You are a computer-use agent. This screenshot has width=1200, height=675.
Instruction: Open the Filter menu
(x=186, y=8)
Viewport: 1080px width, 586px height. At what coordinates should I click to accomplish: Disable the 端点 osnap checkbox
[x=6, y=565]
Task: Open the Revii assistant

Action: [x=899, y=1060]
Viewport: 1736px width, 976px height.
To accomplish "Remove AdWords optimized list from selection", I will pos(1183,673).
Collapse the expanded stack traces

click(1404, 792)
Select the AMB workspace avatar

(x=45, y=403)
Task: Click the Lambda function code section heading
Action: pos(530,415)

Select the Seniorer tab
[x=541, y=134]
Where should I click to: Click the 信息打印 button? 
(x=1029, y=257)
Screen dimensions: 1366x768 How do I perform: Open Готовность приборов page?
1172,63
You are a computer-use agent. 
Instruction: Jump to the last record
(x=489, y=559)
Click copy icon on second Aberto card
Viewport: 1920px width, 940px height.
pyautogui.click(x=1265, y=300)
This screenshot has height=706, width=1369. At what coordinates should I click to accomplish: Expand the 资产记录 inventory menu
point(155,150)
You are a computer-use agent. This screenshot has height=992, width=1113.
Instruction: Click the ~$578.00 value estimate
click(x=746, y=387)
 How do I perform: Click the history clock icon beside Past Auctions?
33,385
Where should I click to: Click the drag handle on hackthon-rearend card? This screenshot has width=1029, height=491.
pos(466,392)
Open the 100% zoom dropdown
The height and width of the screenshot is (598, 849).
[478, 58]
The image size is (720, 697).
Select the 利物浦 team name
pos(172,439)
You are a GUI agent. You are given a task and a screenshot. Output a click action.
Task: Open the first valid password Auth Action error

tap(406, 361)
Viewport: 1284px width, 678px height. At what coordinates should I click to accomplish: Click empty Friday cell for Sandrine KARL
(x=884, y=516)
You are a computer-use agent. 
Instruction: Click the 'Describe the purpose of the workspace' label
******
What you return should match the data character for character.

You are a computer-use agent. This screenshot has width=1200, height=675.
Instruction: Open the Filter menu
(x=186, y=8)
Viewport: 1080px width, 586px height. At what coordinates should I click to accomplish: Disable the 端点 osnap checkbox
[x=6, y=565]
Task: Open the Revii assistant

Action: [x=899, y=1060]
Viewport: 1736px width, 976px height.
To accomplish "Remove AdWords optimized list from selection", I will pos(1183,673).
Collapse the expanded stack traces

click(1404, 792)
Select the AMB workspace avatar

(x=45, y=403)
Task: Click the Lambda function code section heading
Action: pos(530,415)

Select the Seniorer tab
[x=541, y=134]
Where should I click to: Click the 信息打印 button? 
(x=1029, y=257)
Screen dimensions: 1366x768 How do I perform: Open Готовность приборов page?
1172,63
You are a computer-use agent. 
Instruction: Jump to the last record
(x=489, y=559)
Click copy icon on second Aberto card
Viewport: 1920px width, 940px height.
pyautogui.click(x=1265, y=300)
This screenshot has height=706, width=1369. At what coordinates should I click to accomplish: Expand the 资产记录 inventory menu
point(155,150)
You are a computer-use agent. This screenshot has height=992, width=1113.
Instruction: Click the ~$578.00 value estimate
click(x=746, y=387)
 How do I perform: Click the history clock icon beside Past Auctions?
33,385
Where should I click to: Click the drag handle on hackthon-rearend card? This screenshot has width=1029, height=491.
pos(466,392)
Open the 100% zoom dropdown
The height and width of the screenshot is (598, 849).
[478, 58]
The image size is (720, 697).
Select the 利物浦 team name
pos(172,439)
You are a GUI agent. You are given a task and a screenshot. Output a click action.
Task: Open the first valid password Auth Action error

tap(406, 361)
Viewport: 1284px width, 678px height. At what coordinates should I click to accomplish: Click empty Friday cell for Sandrine KARL
(x=884, y=516)
You are a computer-use agent. 
Instruction: Click the 'Describe the purpose of the workspace' label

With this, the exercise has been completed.